If you’ve been following North Florida’s music scene at all in recent years, you’ve likely come across way cool guitar, camera, and carry-all strap manufacturers Original Fuzz. Though they up and moved to Nashville some time ago, the brand continues to support music initiatives in its birthplace of Jax and beyond, covering emerging artists VIA its a beautiful, hip, authoritative digital zine.
So when when Brooklyn-by-way-of-Nashville psyched-out pop outfit, Champagne Superchillin’ visited our offices for a recent Into the Void: Office Music Series performance it quickly manifest that we and Original Fuzz shared mutual affections.
From Original Fuzz’s Issue #44:
While we’ve been headquartered in Nashville, TN for quite some time, some of you old-school Fuzz Heads know that we got our start down in Jacksonville, FL—spiritual home of surfing and Void Magazine, which began as a local Jacksonville Beach surf report.
The Original Fuzz founding team spent its early days paddling the waters of Jax Beach attempting to ride the gnarly, haphazard, shark infested waves that shaped East Coast surf culture. In that regard, Void is a kindred spirit.
Fuzz Heads unite! Not only did OF jump on as Presenting Sponsors of our video of Champagne’s Office Music Series performance, they also posited a few questions to yours truly and published the interview in their most recent issue. Here’s a taste:
OF: Void started as surf report and has evolved into a culture hub for Northeast Florida. There is a ton of crossover from the music world and surf culture, especially when you live near a coast. What is it about coastal cities that breeds this kind of crossover creativity?

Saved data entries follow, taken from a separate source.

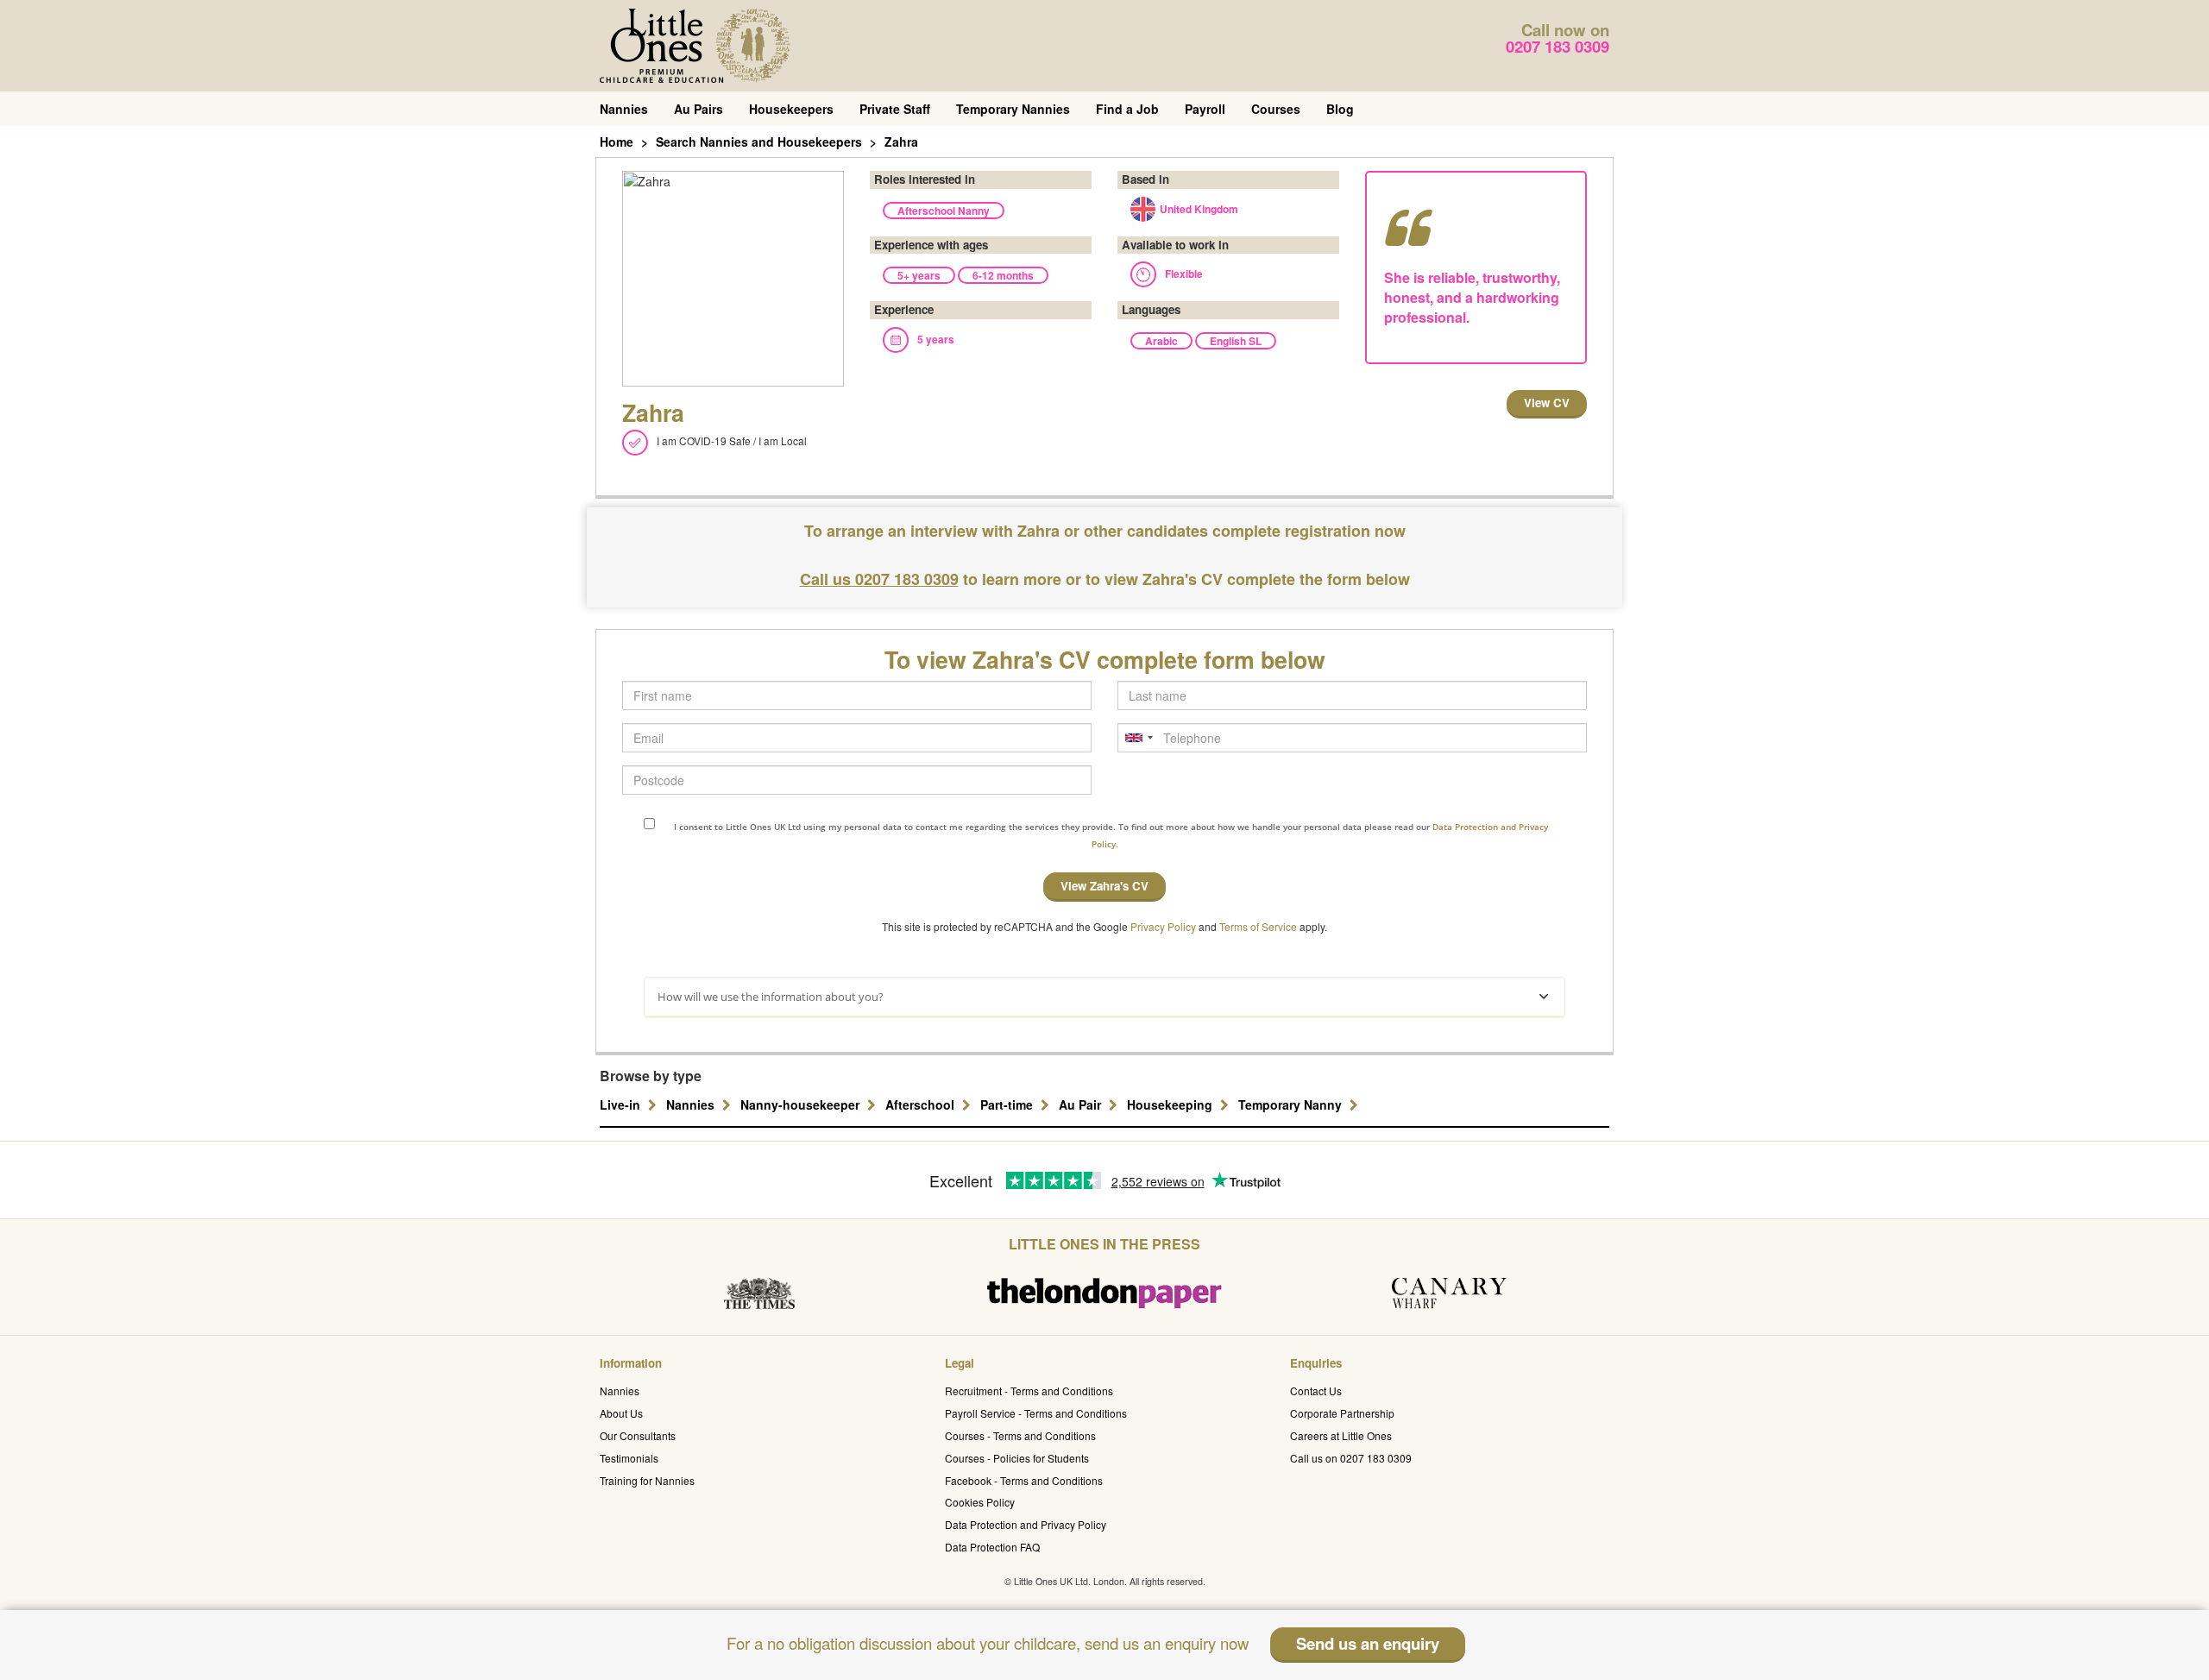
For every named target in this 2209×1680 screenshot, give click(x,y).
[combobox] (1138, 738)
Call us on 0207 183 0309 (1351, 1457)
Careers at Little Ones (1341, 1435)
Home (616, 141)
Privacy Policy (1163, 926)
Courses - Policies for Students (1017, 1457)
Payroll (1205, 108)
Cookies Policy (980, 1501)
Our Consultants (638, 1435)
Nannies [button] (692, 1104)
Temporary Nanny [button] (1291, 1104)
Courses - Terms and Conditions (1020, 1435)
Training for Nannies (647, 1480)
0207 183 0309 (1557, 46)
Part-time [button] (1008, 1104)
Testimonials (629, 1457)
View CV (1547, 402)
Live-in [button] (622, 1104)
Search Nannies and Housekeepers (759, 141)
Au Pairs (698, 108)
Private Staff (894, 108)
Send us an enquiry (1367, 1643)
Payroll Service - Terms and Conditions (1036, 1413)
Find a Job (1127, 108)
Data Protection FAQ (992, 1546)
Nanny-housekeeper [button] (801, 1104)
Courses (1275, 108)
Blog (1340, 108)
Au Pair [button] (1081, 1104)
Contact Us (1316, 1390)
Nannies (624, 108)
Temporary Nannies (1013, 108)
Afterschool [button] (921, 1104)
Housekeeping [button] (1171, 1104)
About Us (621, 1413)
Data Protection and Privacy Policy (1025, 1524)
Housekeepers (791, 108)
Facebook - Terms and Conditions (1024, 1480)
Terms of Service (1258, 926)
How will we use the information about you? (771, 996)
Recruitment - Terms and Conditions (1029, 1390)
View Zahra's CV (1104, 886)
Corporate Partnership (1342, 1413)
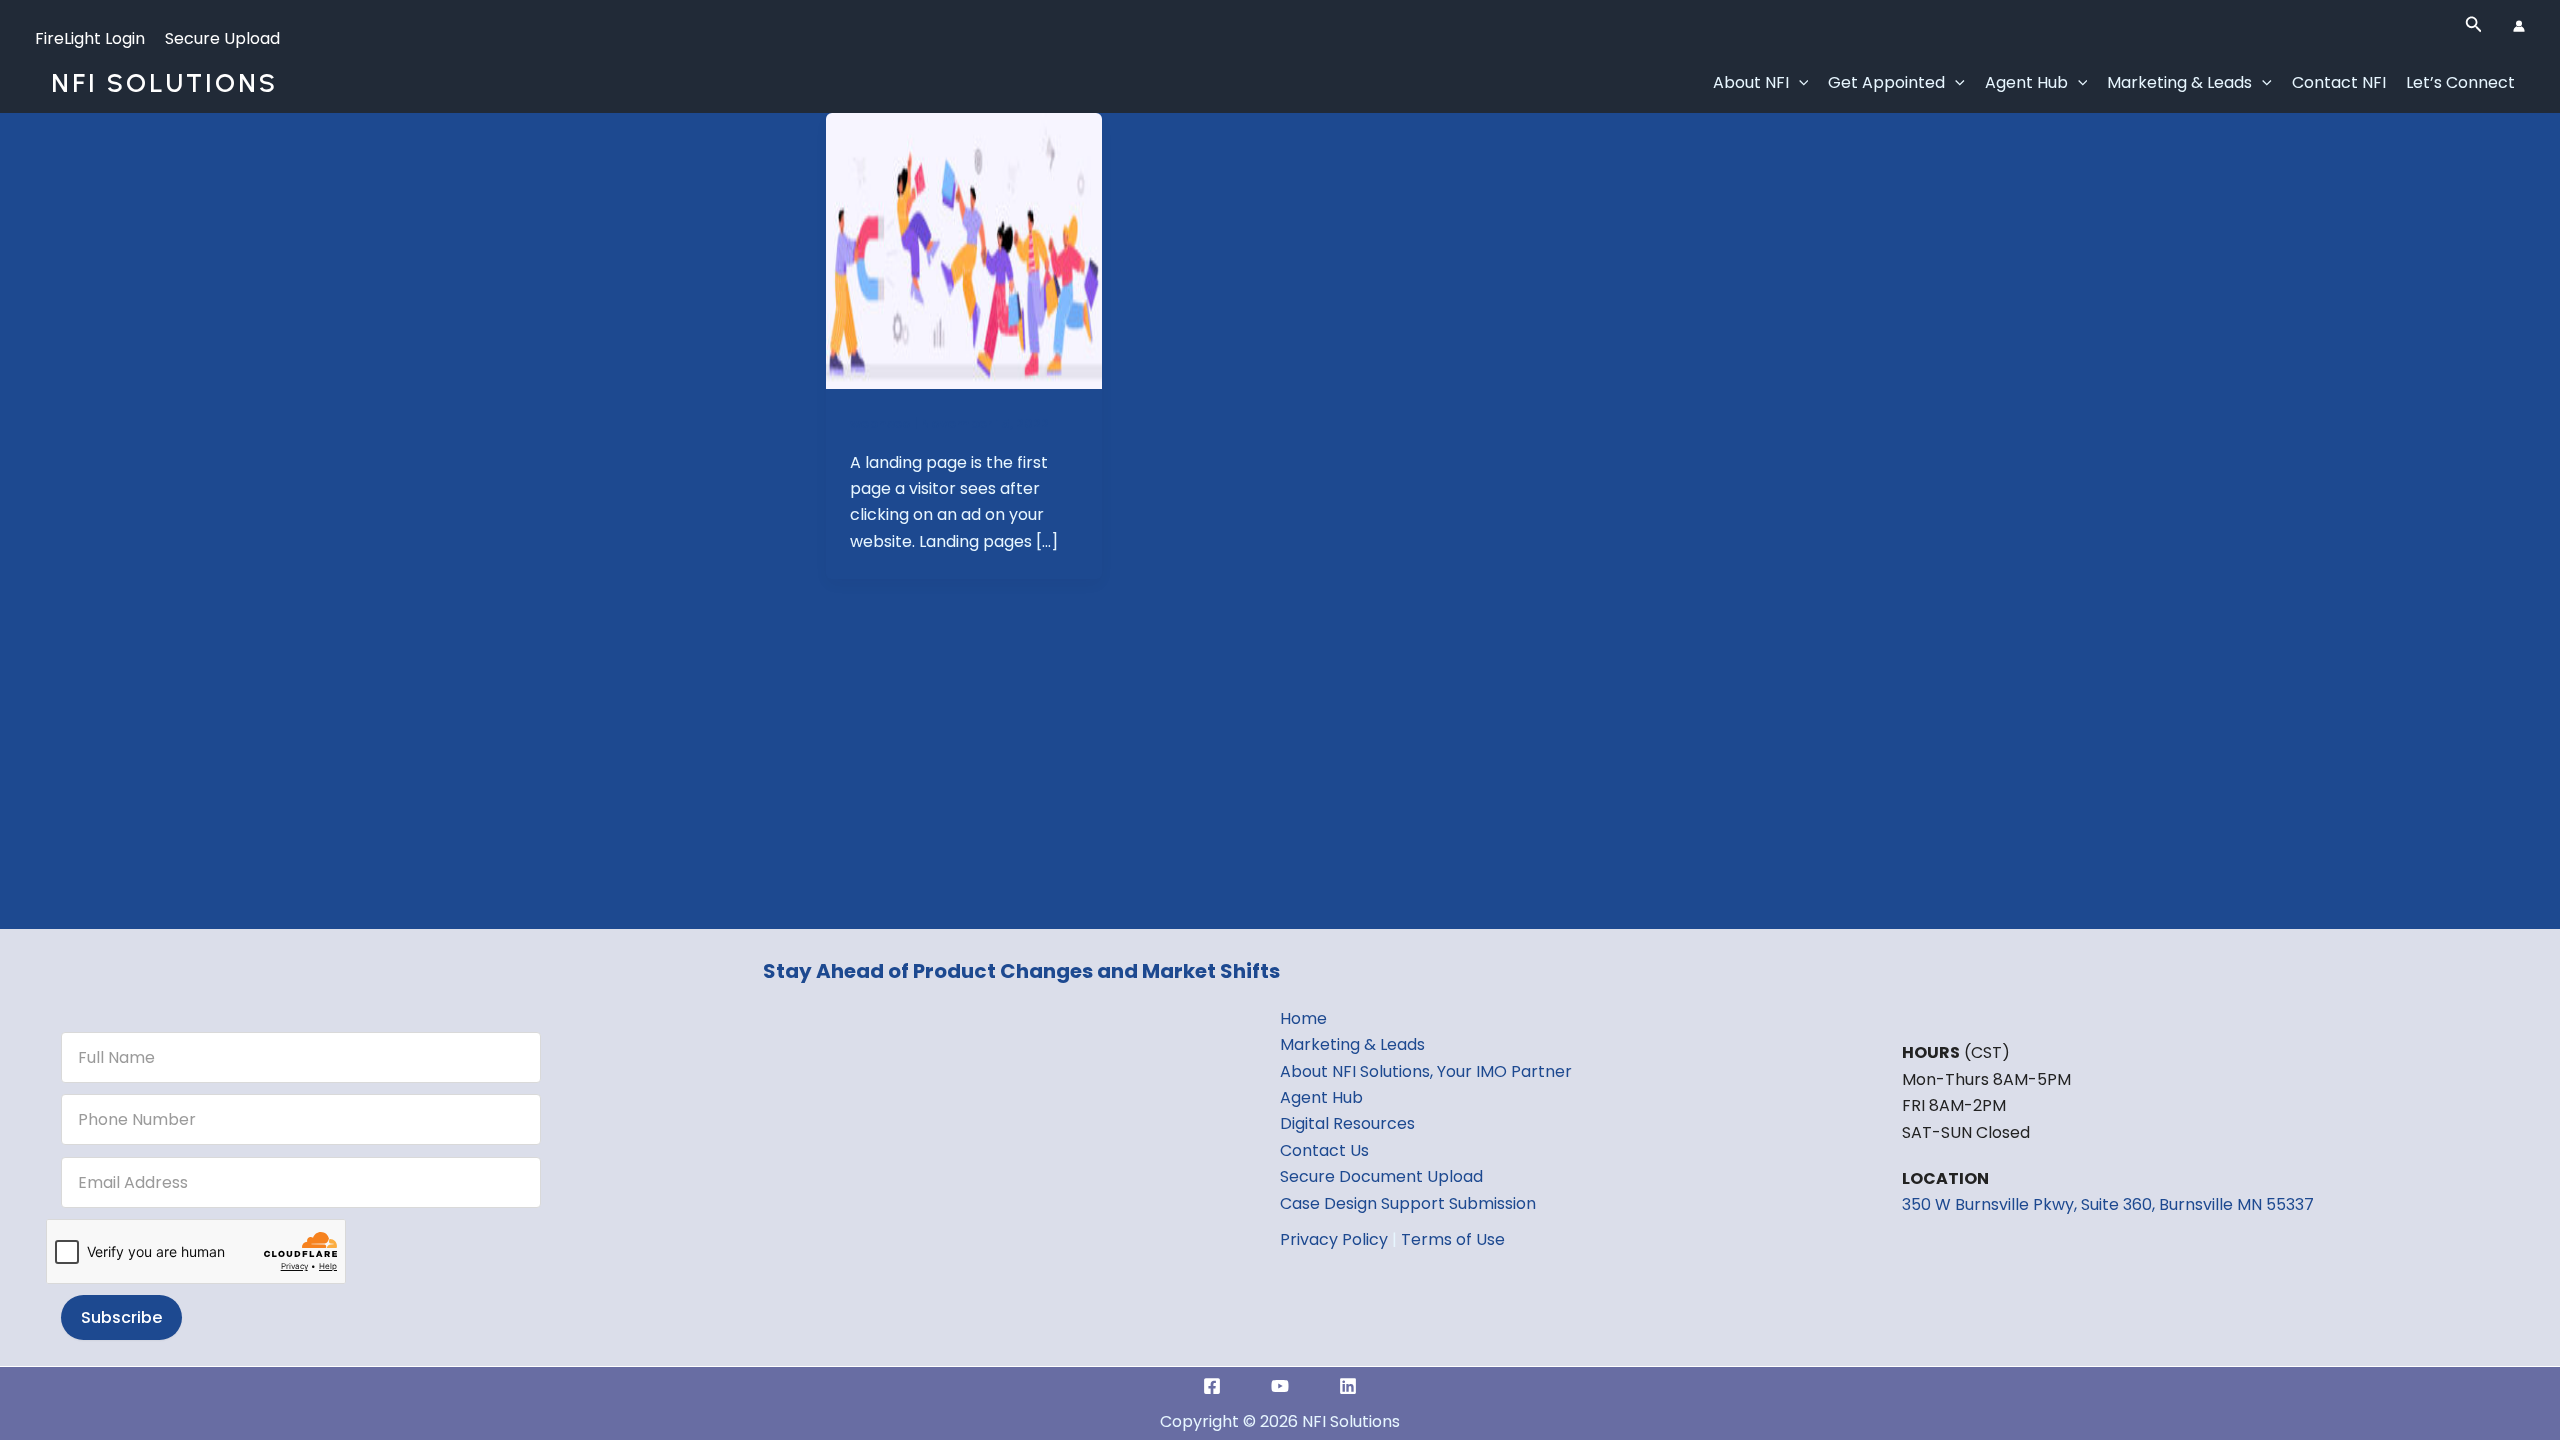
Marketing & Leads (2179, 82)
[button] (2474, 26)
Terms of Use (1453, 1239)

Matthew Shaw: I’d love to say that because surfing—and skating to a greater extent—are activities that take you places and expose you to different people, cultures, art and music, that everybody who participates in those activities ends up all the more enlightened for it. It’s not always the case, unfortunately. But going back to the golden era of surfing in the late ’50s/early ’60s, surfing was a counterculture activity and surfers really embraced that identity. The cool cats loved jazz, the kooks liked the Beach Boys. I think that spirit of outsiders looking to identify with outsider stuff—whether it music or art—prevails in pockets of surf communities around the globe. Later on, for my generation at least, the culture around surf/skate videos in the ‘90s and early ‘2000s definitely exposed a lot of surfers and skaters (us here at Void, especially) to all kinds of music—Hip hop, reggae, electronic, metal, garage were all prevalent (along with some really dated pop-punk, of which many of us still take guilty pleasure in).